Sykes smiles. “Believe it or not, there could be some private matters that I might not want to share with you.”

“The woman was murdered,” I say. “That makes this a rather public matter.”

“Our relationship had nothing whatsoever to do with her death.

That I can say without fear of contradiction.”

“Just what was your relationship?”

“We had an affair.”

I’m surprised that he comes right out and says this. “Which was still going on when she died?”

“I don’t really know how to answer that. The last time I saw her was about a week before Walter’s death. Whether I would have seen her in the future or not, I really don’t know.”

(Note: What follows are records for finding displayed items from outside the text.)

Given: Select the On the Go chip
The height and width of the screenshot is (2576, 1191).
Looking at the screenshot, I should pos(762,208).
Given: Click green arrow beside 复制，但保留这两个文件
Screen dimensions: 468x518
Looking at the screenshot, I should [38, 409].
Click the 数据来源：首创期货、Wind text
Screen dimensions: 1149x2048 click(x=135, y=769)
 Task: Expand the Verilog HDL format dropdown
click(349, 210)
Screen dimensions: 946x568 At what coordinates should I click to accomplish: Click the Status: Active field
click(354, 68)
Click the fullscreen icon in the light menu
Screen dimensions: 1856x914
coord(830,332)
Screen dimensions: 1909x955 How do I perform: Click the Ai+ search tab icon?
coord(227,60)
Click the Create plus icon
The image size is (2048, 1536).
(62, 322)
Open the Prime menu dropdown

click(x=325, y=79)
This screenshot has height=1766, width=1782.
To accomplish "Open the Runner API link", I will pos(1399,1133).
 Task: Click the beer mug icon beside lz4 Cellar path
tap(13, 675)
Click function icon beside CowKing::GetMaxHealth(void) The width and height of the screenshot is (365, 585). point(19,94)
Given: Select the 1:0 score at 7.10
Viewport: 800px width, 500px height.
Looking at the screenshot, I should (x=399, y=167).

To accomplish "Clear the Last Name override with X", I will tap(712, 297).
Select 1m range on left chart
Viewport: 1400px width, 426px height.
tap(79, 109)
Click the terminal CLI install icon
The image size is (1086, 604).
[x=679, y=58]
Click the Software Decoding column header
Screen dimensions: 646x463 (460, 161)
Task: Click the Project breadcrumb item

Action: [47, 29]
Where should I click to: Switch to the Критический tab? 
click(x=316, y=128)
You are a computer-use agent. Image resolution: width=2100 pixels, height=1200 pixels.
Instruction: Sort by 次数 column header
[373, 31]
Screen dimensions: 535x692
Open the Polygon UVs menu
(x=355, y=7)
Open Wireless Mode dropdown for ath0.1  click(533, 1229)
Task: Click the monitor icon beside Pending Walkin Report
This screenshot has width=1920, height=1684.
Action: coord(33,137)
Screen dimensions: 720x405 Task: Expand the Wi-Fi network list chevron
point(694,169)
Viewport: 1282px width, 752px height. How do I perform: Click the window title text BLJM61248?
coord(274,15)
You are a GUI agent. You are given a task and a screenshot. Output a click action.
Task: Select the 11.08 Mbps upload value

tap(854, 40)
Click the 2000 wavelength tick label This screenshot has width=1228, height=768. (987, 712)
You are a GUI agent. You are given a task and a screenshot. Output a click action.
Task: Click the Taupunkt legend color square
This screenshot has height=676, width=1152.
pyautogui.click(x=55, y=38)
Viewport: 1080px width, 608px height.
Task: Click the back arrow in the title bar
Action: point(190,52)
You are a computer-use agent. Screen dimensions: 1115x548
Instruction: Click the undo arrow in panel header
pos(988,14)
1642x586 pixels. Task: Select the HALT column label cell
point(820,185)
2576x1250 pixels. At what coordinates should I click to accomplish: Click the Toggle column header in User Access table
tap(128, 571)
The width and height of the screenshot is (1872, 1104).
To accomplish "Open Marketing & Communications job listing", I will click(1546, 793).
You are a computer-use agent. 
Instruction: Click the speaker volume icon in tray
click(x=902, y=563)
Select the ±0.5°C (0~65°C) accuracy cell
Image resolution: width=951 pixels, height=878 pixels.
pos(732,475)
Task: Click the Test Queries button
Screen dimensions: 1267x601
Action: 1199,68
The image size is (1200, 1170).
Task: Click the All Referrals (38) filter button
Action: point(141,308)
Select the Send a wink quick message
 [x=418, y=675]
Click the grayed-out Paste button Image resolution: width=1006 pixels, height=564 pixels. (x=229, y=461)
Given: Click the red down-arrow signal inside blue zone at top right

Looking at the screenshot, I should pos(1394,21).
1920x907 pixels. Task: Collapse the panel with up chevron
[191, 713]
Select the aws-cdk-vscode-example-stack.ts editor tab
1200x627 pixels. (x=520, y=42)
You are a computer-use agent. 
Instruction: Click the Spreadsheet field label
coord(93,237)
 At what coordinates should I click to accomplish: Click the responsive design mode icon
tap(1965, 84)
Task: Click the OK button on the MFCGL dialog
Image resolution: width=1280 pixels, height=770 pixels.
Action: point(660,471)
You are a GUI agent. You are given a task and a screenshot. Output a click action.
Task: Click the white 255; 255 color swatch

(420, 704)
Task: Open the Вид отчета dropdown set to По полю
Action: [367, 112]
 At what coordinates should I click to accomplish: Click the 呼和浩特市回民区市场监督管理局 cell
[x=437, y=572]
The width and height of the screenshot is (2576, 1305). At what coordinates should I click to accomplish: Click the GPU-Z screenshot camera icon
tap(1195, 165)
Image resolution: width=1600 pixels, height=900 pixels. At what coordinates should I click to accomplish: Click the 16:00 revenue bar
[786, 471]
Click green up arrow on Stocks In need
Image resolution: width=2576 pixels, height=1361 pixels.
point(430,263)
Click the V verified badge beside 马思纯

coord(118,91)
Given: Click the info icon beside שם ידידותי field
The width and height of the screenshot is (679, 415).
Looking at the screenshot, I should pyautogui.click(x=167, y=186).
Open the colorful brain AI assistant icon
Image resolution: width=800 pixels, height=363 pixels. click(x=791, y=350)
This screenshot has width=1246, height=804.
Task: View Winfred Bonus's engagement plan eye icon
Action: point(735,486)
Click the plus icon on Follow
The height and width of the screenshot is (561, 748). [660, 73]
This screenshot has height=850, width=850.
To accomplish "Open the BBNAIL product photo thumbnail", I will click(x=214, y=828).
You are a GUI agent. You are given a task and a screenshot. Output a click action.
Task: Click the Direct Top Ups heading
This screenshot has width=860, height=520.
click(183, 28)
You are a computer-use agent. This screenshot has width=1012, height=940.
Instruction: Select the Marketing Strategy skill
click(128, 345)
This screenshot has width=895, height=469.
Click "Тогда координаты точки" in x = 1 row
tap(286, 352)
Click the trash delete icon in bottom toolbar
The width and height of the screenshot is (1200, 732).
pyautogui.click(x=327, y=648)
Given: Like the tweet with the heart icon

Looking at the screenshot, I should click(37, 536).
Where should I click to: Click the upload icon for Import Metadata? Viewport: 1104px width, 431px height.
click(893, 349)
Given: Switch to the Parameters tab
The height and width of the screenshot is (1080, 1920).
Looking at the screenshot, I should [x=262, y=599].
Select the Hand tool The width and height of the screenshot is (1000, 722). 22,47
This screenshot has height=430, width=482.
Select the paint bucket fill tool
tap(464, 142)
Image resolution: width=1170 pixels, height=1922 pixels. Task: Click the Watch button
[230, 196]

“So their marriage was in trouble?”

He smiles. “I’m not sure what that means. Obviously, she was not completely faithful, and my understanding was that he was not, either. But to say the marriage was in trouble, does that mean it was nearing an end?”

“Possibly, yes.”

“I can’t imagine Walter would have given her a divorce. It would have been a public humiliation for him, and a financial disaster.”

“No prenup?”

“Diana? No way. I wasn’t kidding when I told you she was a woman who knew what she wanted.”

“You’re going to have to testify to all of this at the trial,” I say. “Why?” he asks, but he doesn’t seem fearful or concerned, just amused.